After the framework was released, the market experienced a short-term rebound, but the formal inclusion of Bitcoin in capital management options has brought the previously implicit tensions to the forefront.

The other side of market sentiment is also worth noting. As of the week ending June 26, the net outflow of the U.S. spot Bitcoin ETF was $1.79 billion, setting the second-largest single-week net outflow record in history, with the number of weeks of net outflow extending to seven. The net buying of Bitcoin by global non-mining listed companies last week was only $14.65 million, a decrease of 83% week-on-week.

At the same time, the leveraged MicroStrategy ETF launched in 2024 (both long and short) has seen a decline of over 90% since its launch.

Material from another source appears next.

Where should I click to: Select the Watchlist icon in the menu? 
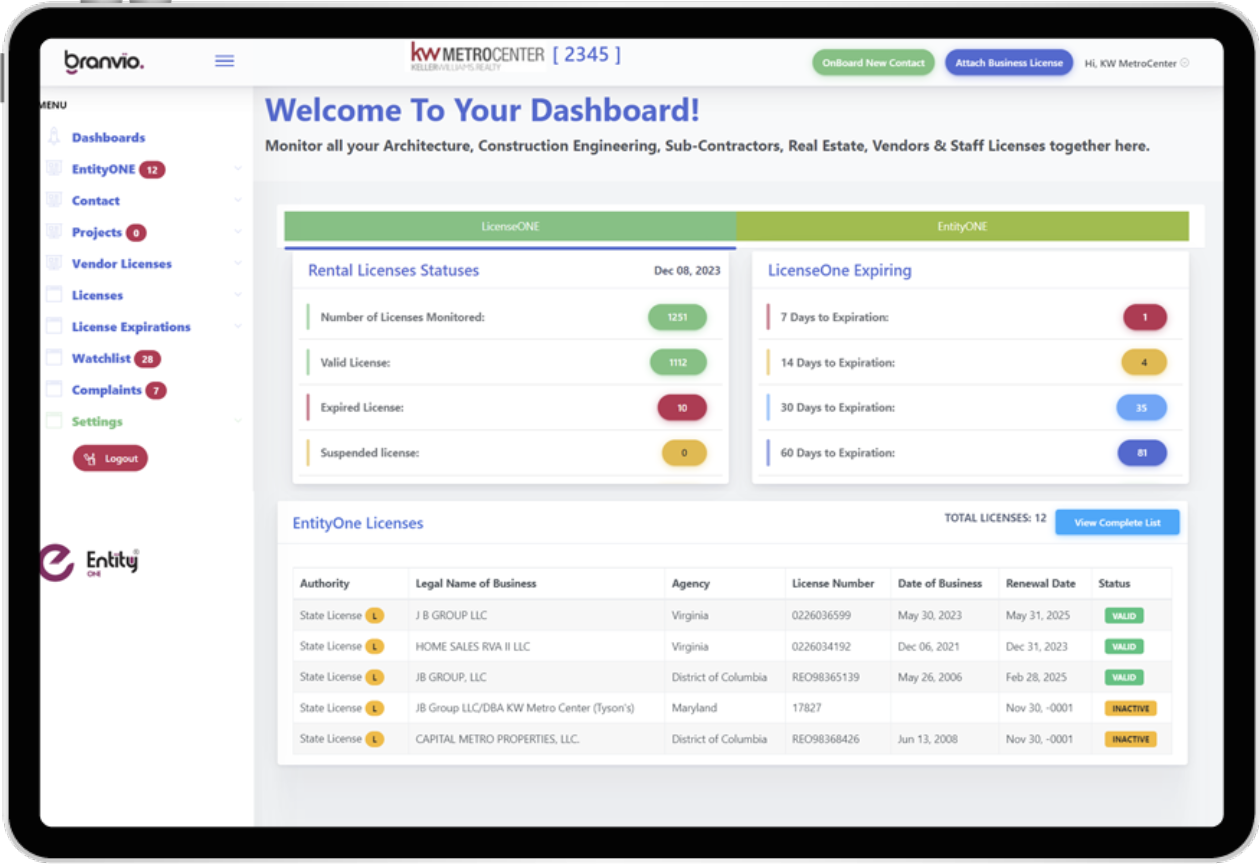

Despite billions of dollars flowing in previously, the leverage effect is significantly amplifying losses.

On one hand, the incremental buying from institutional sides like ETFs and listed companies is clearly drying up, while on the other hand, the retail side's leveraged exposure is being repeatedly crushed.

This new framework may alleviate liquidity and credit issues to some extent, allowing Strategy to seek more turnover space during the Bitcoin downturn. However, whether STRC can truly return to near par value ultimately depends on whether the market believes the company can continue to cover this dividend without further dilution or liquidating Bitcoin. A rebound in Bitcoin prices would make this task easier.